= Beginning of Section =

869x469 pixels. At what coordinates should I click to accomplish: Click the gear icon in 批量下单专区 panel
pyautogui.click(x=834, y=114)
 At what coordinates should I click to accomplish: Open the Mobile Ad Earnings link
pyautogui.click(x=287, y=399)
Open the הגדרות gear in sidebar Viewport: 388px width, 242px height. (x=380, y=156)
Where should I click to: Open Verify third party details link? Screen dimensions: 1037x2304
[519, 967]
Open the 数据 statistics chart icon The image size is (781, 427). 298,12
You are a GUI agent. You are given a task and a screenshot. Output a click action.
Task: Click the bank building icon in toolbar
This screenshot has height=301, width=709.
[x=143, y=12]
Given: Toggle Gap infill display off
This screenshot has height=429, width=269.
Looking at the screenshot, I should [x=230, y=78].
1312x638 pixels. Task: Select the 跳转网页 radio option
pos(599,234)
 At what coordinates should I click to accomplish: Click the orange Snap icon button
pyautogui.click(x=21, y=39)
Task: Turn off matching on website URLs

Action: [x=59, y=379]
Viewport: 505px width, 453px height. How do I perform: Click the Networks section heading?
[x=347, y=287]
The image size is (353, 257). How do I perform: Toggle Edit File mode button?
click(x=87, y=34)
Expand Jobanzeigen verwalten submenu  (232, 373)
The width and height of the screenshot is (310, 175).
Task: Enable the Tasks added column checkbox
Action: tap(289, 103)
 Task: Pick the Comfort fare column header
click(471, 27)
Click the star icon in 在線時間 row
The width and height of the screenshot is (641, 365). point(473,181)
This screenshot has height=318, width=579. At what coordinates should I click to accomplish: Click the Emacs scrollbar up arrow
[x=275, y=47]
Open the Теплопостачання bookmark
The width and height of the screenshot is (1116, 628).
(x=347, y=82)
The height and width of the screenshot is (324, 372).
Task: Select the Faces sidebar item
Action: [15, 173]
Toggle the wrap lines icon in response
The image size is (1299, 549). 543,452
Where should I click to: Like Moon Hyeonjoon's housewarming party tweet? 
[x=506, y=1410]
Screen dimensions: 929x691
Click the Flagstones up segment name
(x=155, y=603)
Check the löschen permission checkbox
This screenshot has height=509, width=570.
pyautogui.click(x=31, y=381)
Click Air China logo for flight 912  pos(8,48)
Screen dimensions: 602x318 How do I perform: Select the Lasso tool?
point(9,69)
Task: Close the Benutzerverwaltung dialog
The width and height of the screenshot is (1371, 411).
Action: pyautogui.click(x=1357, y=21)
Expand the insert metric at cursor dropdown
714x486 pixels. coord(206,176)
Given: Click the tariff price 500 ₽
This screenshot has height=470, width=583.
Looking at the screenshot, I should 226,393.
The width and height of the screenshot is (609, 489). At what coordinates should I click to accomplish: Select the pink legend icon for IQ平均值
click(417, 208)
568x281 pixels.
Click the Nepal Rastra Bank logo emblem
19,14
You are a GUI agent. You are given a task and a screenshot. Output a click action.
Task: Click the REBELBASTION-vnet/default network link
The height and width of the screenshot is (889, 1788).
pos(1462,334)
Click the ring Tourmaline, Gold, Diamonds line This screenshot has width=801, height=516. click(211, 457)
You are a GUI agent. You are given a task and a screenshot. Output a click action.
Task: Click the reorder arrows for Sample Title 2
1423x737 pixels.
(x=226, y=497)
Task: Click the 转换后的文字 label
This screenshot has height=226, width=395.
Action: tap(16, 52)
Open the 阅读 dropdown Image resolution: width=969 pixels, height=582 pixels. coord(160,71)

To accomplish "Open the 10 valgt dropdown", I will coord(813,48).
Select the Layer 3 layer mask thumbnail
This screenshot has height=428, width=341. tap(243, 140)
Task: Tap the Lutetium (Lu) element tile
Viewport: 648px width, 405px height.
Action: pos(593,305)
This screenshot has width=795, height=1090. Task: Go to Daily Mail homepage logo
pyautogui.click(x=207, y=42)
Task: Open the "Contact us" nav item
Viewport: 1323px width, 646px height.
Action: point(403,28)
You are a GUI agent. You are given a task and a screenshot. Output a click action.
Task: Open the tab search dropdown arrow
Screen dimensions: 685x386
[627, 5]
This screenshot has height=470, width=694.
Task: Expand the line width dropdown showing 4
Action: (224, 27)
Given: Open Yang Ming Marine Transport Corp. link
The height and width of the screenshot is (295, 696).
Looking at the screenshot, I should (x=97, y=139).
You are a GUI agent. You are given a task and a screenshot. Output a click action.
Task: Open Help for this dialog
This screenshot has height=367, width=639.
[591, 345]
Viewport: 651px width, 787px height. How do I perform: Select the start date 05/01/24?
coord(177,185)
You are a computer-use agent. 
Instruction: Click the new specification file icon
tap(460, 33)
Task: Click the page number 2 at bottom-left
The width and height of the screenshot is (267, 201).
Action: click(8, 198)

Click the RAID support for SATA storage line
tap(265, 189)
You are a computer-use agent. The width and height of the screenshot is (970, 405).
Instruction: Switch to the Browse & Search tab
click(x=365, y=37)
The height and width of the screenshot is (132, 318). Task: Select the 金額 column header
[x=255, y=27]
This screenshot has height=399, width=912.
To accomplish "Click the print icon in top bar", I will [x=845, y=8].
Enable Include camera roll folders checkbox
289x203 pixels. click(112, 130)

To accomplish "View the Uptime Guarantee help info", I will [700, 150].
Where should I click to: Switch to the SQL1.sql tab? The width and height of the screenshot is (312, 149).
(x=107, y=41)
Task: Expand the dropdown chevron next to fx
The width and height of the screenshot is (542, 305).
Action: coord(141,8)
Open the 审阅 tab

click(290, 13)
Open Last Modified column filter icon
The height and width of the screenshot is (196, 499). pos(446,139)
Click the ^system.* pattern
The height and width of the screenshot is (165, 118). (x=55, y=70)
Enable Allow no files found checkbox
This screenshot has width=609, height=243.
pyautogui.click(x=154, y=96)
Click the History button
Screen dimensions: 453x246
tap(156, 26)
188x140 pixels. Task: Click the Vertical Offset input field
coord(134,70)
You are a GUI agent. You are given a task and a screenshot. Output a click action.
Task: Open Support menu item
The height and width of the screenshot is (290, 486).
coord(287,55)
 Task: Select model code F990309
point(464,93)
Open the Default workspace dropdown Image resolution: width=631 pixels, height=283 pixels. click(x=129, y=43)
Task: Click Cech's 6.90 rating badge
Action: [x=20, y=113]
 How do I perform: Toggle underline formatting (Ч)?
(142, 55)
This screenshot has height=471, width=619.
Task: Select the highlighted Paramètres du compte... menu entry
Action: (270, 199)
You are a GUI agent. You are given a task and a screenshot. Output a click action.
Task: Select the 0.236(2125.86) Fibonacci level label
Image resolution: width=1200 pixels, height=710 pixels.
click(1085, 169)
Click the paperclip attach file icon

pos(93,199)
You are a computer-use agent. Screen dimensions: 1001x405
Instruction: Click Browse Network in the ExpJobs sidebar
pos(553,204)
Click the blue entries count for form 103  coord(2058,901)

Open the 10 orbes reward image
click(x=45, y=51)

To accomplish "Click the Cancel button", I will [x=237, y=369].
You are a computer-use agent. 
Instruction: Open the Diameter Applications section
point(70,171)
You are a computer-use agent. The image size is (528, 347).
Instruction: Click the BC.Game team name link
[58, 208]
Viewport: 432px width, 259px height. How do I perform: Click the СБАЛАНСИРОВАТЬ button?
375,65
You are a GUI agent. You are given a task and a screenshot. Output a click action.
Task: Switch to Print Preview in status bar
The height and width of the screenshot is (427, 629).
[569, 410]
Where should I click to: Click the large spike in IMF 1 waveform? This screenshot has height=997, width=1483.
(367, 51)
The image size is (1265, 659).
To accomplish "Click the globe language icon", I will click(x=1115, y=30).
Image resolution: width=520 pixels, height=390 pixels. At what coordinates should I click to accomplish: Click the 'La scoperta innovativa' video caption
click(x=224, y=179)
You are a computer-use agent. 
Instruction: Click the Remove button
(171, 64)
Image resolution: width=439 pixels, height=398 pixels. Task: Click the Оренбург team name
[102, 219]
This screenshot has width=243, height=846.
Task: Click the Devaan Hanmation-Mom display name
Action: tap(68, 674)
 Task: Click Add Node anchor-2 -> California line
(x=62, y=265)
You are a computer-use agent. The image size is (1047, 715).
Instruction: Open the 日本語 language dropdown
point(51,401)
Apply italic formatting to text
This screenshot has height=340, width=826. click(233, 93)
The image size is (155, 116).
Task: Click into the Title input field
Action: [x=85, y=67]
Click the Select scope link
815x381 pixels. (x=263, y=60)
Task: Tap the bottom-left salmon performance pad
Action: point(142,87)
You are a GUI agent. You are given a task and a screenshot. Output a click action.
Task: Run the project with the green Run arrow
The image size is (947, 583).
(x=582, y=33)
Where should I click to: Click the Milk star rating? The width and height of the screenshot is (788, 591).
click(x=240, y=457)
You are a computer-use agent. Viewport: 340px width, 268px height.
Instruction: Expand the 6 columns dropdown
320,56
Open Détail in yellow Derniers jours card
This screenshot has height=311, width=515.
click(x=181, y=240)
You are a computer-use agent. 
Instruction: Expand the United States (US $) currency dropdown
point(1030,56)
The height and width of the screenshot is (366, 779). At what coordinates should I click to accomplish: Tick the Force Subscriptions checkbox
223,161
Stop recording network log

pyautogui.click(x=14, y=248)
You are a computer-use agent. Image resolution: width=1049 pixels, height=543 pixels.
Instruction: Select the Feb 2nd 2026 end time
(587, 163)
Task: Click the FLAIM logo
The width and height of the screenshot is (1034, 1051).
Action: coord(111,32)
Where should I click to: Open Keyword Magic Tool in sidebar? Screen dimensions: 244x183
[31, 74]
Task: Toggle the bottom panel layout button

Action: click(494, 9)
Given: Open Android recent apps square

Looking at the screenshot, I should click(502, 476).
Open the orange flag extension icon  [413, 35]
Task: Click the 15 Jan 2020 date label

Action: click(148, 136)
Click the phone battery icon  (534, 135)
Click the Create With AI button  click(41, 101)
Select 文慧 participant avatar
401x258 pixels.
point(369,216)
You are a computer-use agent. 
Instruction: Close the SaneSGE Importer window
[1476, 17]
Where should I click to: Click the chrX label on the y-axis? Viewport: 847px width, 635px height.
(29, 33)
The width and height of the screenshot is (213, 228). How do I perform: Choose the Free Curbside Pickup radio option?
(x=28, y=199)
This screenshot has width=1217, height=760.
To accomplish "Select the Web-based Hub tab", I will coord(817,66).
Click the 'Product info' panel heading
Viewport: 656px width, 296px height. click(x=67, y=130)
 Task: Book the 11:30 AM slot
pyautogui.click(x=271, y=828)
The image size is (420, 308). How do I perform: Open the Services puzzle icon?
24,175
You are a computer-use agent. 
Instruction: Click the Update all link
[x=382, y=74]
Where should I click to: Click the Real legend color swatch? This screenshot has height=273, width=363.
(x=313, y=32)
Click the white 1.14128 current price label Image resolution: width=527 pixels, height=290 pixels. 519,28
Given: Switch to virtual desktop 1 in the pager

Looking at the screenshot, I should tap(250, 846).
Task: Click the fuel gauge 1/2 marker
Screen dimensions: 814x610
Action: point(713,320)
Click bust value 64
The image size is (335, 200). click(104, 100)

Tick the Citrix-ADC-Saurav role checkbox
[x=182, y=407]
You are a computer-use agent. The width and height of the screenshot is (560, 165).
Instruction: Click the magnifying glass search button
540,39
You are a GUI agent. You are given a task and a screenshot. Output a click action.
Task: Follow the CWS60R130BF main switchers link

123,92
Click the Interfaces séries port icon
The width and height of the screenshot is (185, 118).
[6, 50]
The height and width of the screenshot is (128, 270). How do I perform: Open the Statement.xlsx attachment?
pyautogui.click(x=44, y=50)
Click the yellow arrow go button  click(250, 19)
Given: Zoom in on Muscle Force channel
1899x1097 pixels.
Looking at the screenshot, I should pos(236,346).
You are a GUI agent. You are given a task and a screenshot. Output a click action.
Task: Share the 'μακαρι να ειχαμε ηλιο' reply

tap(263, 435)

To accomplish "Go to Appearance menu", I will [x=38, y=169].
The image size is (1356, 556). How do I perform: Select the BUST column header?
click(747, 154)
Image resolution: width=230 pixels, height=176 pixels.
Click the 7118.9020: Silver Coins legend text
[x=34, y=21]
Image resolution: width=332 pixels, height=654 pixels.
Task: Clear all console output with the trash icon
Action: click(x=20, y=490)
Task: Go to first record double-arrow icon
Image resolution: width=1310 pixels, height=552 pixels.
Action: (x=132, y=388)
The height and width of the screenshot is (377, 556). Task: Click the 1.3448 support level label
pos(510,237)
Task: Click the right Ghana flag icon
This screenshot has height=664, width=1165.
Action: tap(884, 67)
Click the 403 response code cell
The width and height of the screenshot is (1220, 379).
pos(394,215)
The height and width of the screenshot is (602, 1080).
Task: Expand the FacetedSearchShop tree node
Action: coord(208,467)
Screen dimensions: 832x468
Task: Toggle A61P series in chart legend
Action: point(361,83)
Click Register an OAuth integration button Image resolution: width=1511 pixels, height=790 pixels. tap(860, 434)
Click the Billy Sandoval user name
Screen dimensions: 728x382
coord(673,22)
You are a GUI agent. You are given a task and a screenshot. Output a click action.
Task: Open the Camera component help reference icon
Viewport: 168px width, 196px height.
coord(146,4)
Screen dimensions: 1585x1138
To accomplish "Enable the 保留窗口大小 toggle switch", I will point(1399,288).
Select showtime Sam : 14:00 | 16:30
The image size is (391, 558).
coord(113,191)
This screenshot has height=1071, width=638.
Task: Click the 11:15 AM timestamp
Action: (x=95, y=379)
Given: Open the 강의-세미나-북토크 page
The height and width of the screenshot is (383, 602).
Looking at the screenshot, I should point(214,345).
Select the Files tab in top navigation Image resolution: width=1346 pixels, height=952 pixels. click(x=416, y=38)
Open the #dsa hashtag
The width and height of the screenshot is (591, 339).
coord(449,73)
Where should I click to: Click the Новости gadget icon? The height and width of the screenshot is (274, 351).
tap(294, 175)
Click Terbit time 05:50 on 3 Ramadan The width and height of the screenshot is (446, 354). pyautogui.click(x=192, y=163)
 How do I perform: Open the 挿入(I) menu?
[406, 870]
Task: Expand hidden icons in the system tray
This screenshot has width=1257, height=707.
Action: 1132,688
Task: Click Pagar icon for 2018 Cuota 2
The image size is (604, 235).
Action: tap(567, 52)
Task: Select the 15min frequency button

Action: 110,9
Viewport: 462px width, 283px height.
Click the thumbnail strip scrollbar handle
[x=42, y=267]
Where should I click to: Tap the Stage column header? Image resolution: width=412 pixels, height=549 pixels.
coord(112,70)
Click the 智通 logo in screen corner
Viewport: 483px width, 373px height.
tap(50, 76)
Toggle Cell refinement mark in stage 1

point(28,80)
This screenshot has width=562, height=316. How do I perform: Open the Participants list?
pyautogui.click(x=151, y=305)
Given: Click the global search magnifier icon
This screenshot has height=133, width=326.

= End of Section =

* _Aim of the task_: Repeat the entries above exactly, beginning at their first line and ending with the line that contains "Task: Click the bank building icon in toolbar", with nothing added.

* _Solution_:
869x469 pixels. At what coordinates should I click to accomplish: Click the gear icon in 批量下单专区 panel
pyautogui.click(x=834, y=114)
 At what coordinates should I click to accomplish: Open the Mobile Ad Earnings link
pyautogui.click(x=287, y=399)
Open the הגדרות gear in sidebar Viewport: 388px width, 242px height. (x=380, y=156)
Where should I click to: Open Verify third party details link? Screen dimensions: 1037x2304
[519, 967]
Open the 数据 statistics chart icon The image size is (781, 427). 298,12
You are a GUI agent. You are given a task and a screenshot. Output a click action.
Task: Click the bank building icon in toolbar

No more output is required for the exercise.